- **Texto citado**
◆ ◆ ◆ ◆ ◆

Rigorosa, serena, aficionada, a direcção de corrida de Manuel Gama foi ontem meio caminho andado para o grande sucesso da noite |
Ventura fez definitivamente as pazes com o público de Lisboa. Reconquistou o Campo Pequeno, reconciliou-se com os directores de corrida, mas sobretudo protagonizou um triunfo memorável |
Miguel Alvarenga - Diego Ventura é quem
é e chegou onde chegou pelo seu imenso valor, esse valor que ontem deixou bem
patente no Campo Pequeno e a que não fazem falta malabarismos, jogadas de
bastidores, toiros enfeitiçados e jogos viciados como os que marcaram a sua
anterior apresentação nesta mesma praça e que tão mau ambiente deixaram à sua
volta.
Ontem, Ventura bateu os pés, aqui quem
manda e é figura sou eu, foi sózinho ao sorteio, não permitiu interferências de
ninguém e saíu à arena, parecia ele que trazia o diabo no corpo, decidido a
cumprir a suprema missão de reconquistar Lisboa, pôr os pontos nos iis,
reconciliar-se com quem estava de candeias às avessas - o público e os
directores de corrida, até mesmo a empresa - e triunfar numa praça que, doa a
quem doer, é muito mais do seu rival Hermoso do que sua. Mas conseguiu virar
tudo do avesso. E são gestos como este que marcam a trajectória dos toureiros
grandes. Ventura é um deles, sem dúvida alguma.
O ambiente inicial não era propriamente
favorável, o que se entende na perfeição, depois dos escândalos que marcaram a
anterior corrida de Ventura nesta praça. Houve assobios nas cortesias e na sua
entrada na arena, assobios aos bandarilheiros de cada vez que intervieram,
assobios a Ventura quando sofreu um violento toque logo no princípio da
primeira actuação. Mas, aos poucos, ele foi invertendo tudo.

◆ ◆ ◆ ◆ ◆

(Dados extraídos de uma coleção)
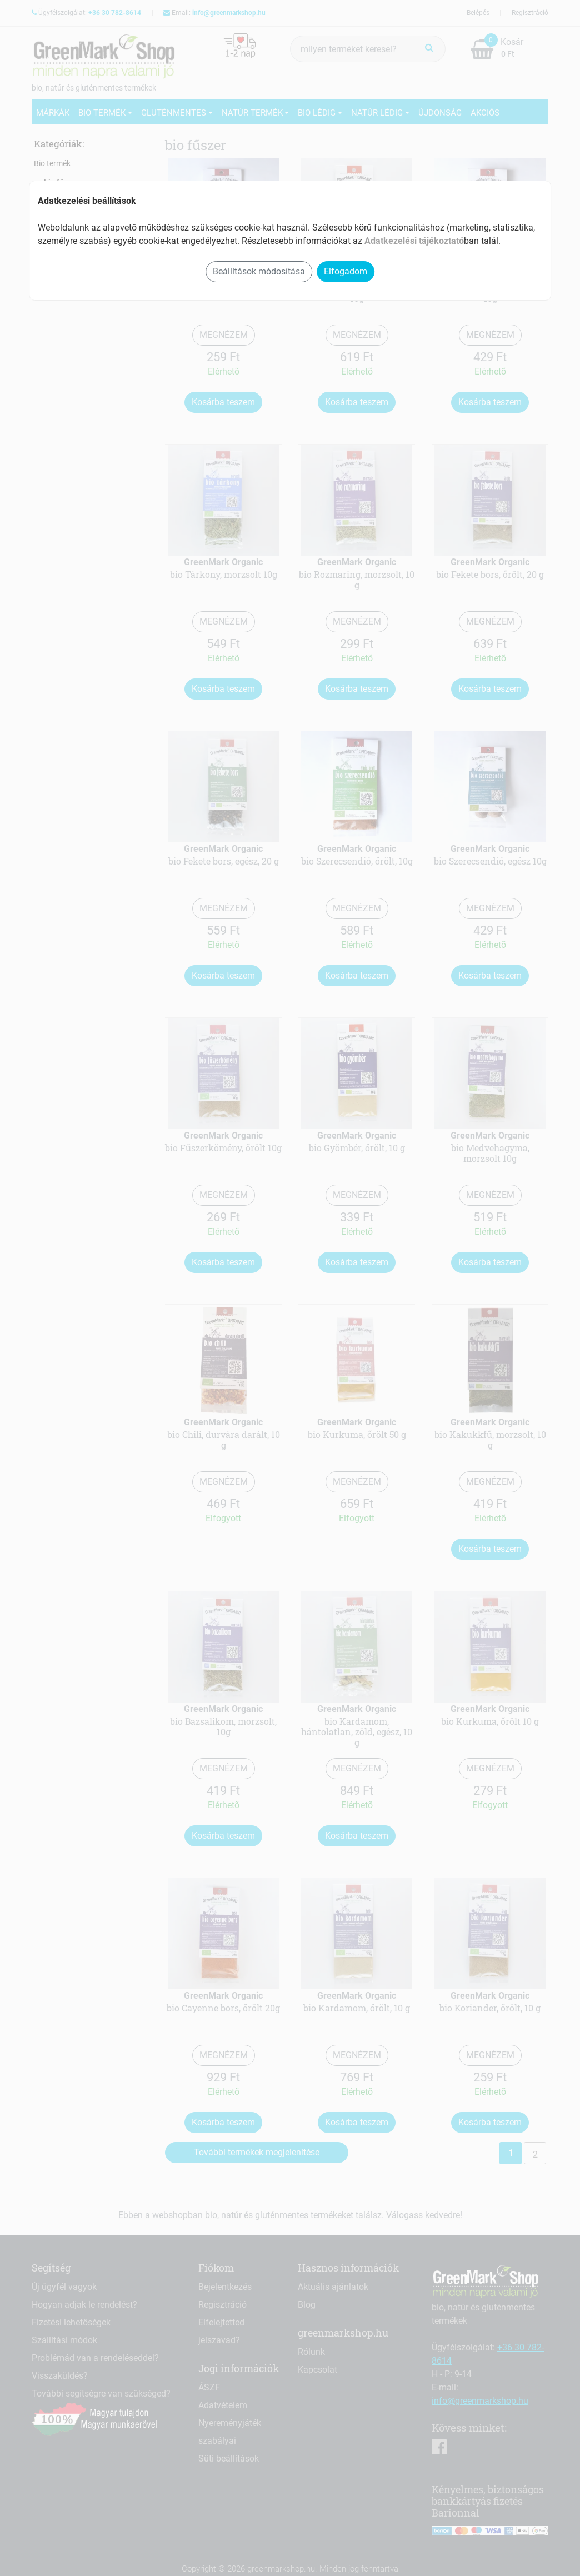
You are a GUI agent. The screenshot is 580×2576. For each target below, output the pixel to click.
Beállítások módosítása (259, 271)
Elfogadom (345, 271)
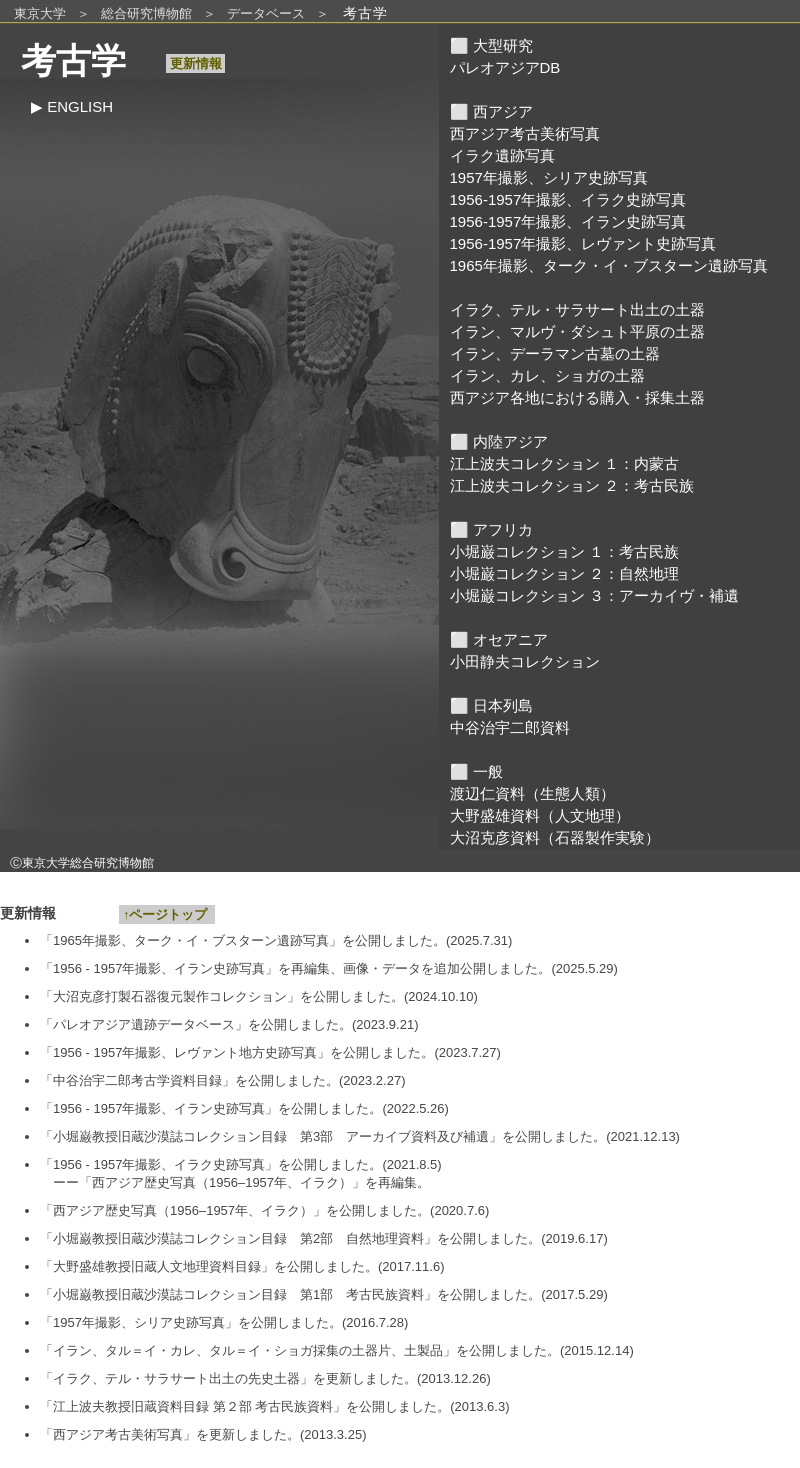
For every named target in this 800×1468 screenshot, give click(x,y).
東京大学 (40, 13)
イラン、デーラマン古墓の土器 (555, 353)
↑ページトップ (166, 914)
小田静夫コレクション (525, 661)
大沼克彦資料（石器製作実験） (555, 837)
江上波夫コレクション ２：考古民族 (572, 485)
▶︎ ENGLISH (72, 106)
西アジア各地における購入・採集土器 (577, 397)
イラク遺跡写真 (502, 155)
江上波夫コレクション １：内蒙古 (564, 463)
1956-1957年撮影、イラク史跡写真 (568, 199)
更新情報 (195, 63)
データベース (266, 13)
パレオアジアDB (505, 67)
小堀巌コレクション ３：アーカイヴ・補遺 (594, 595)
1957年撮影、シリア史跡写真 (549, 177)
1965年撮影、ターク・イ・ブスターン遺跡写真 (609, 265)
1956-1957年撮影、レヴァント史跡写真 (583, 243)
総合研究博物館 (146, 13)
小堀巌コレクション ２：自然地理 (564, 573)
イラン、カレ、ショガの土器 (547, 375)
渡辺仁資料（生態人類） (532, 793)
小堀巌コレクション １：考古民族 (564, 551)
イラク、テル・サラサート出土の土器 (577, 309)
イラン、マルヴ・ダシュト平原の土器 (577, 331)
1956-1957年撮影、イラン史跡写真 (568, 221)
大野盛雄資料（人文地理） (540, 815)
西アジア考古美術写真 (525, 133)
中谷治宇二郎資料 (510, 727)
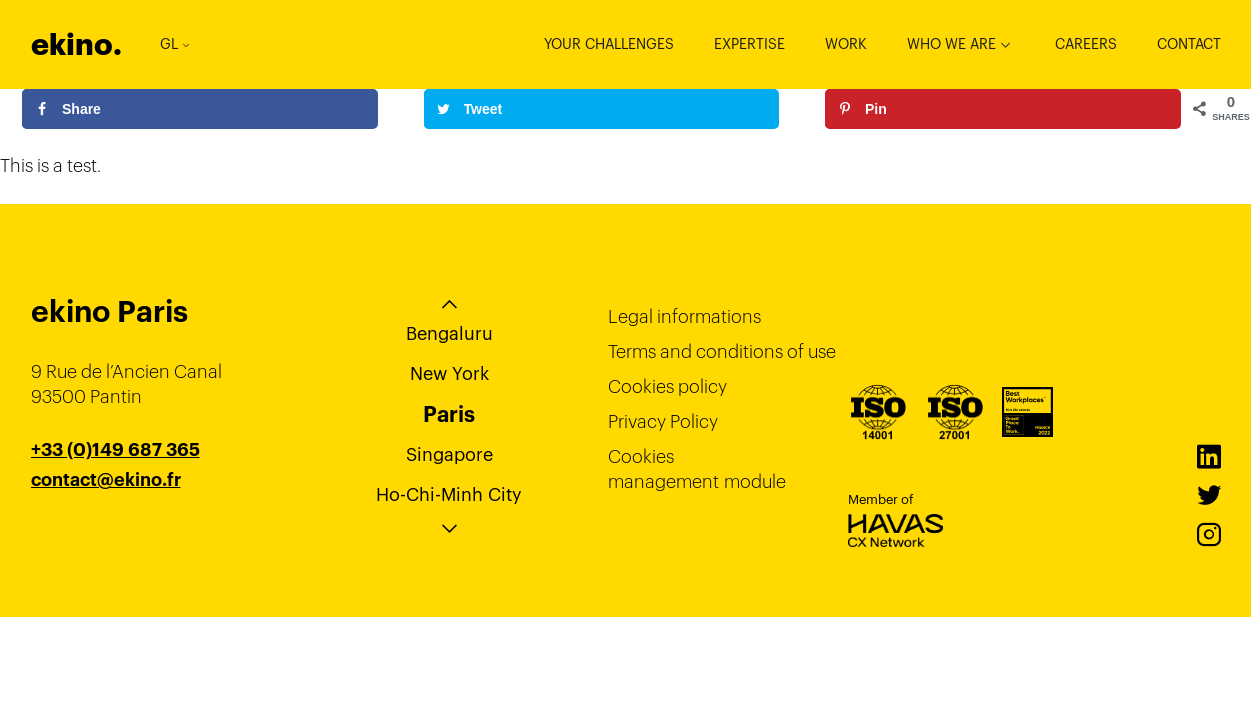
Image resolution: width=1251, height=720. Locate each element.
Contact (1189, 44)
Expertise (749, 44)
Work (846, 44)
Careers (1086, 44)
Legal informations (684, 316)
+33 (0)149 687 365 (115, 450)
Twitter (1209, 496)
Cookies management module (697, 469)
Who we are (951, 44)
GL (174, 44)
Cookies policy (667, 386)
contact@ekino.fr (106, 480)
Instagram (1209, 535)
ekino (76, 44)
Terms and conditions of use (722, 351)
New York (449, 373)
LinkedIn (1209, 457)
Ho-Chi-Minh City (449, 494)
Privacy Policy (663, 421)
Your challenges (609, 44)
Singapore (449, 454)
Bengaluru (449, 333)
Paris (449, 414)
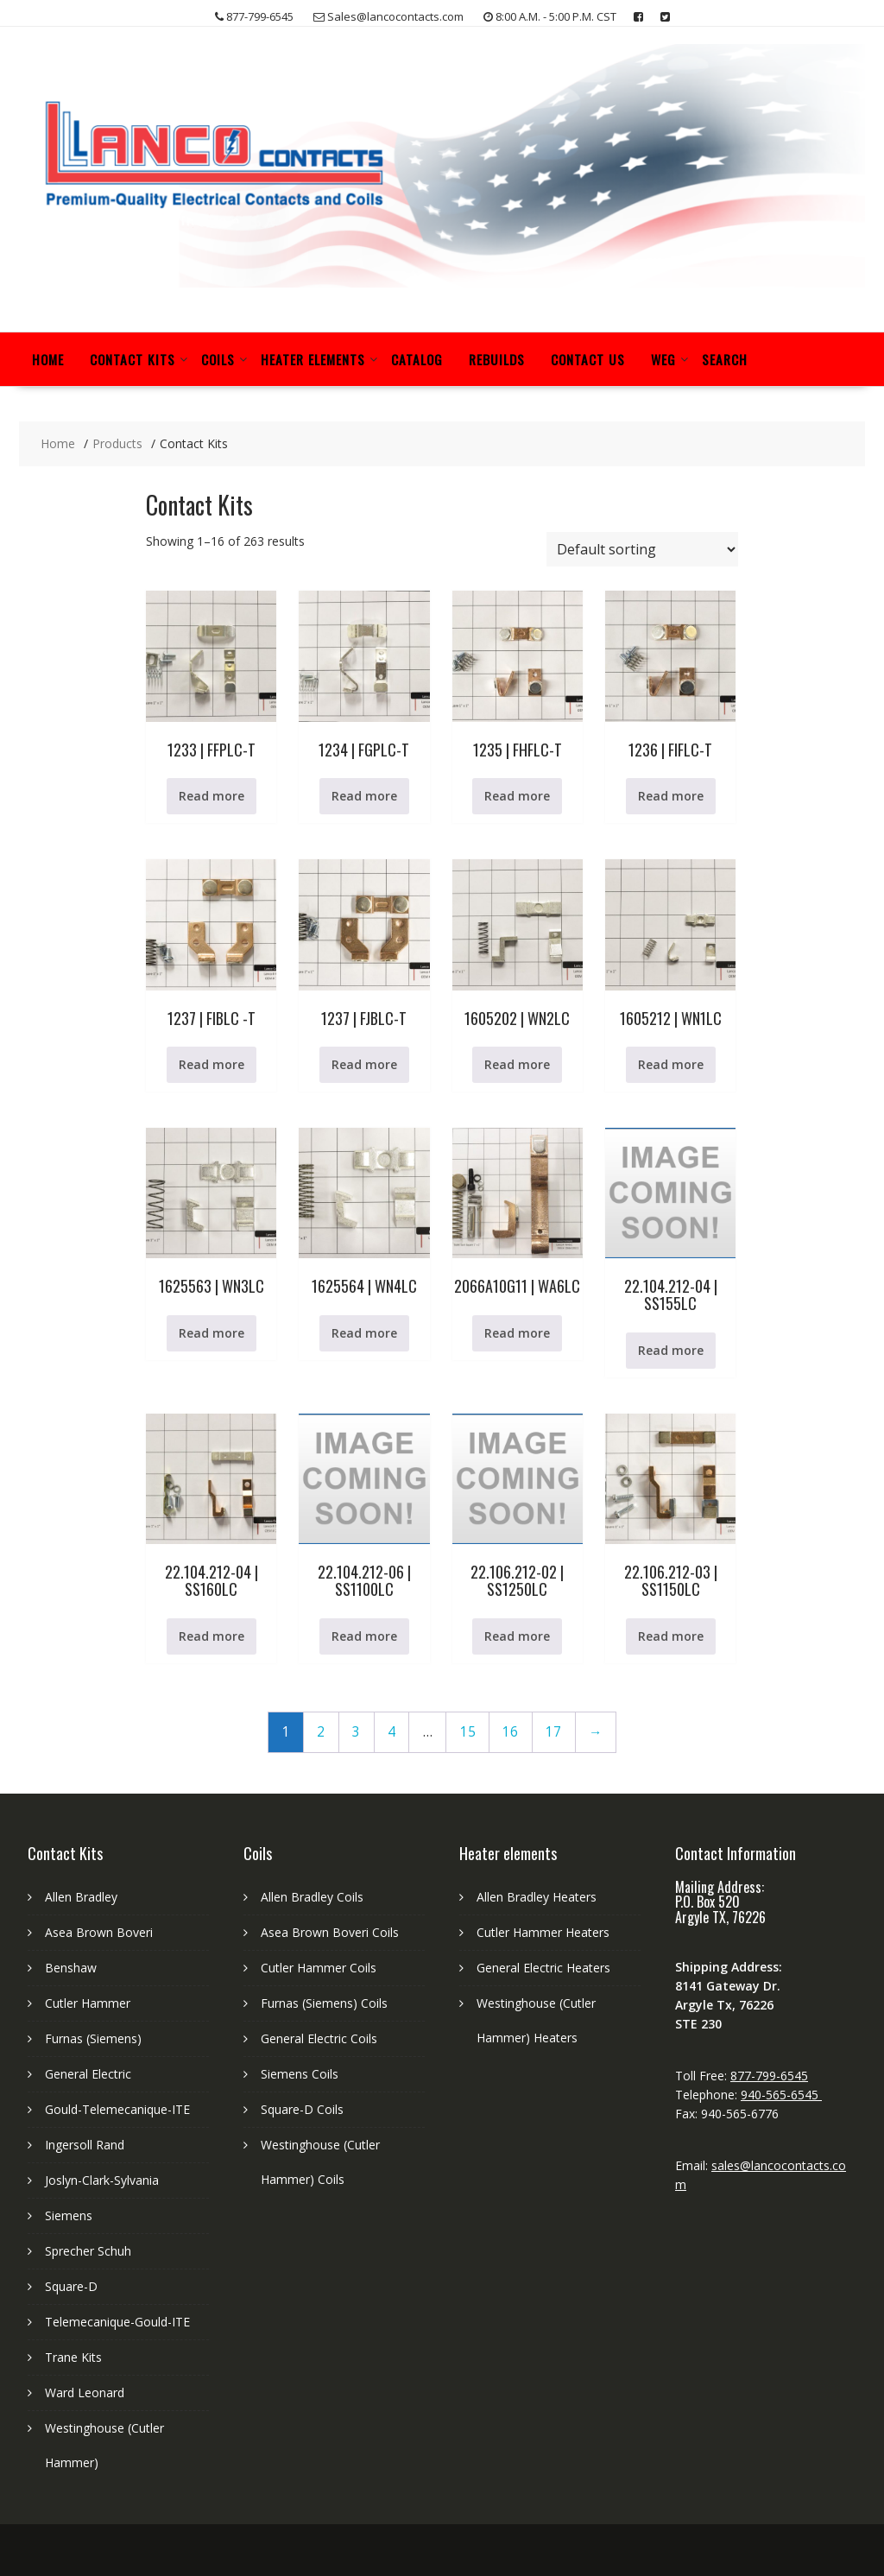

◆ ◆ ◆ ◆ ◆

- **Tarefas**
1. Copie da crónica, sem alterações, o trecho que abre com as palavras que contêm "O ambiente inicial" e fecha com "foi invertendo tudo.".
2. Responda, com base na crónica:
(a) Quem dirigiu a corrida?
(b) Como foi Ventura ao sorteio?
(c) Quem é apresentado como rival de Ventura?
Os dados constituem material independente da crónica.

- **Respostas às tarefas**
1.
O ambiente inicial não era propriamente
favorável, o que se entende na perfeição, depois dos escândalos que marcaram a
anterior corrida de Ventura nesta praça. Houve assobios nas cortesias e na sua
entrada na arena, assobios aos bandarilheiros de cada vez que intervieram,
assobios a Ventura quando sofreu um violento toque logo no princípio da
primeira actuação. Mas, aos poucos, ele foi invertendo tudo.

2.
(a) Manuel Gama.
(b) Foi sozinho.
(c) Hermoso.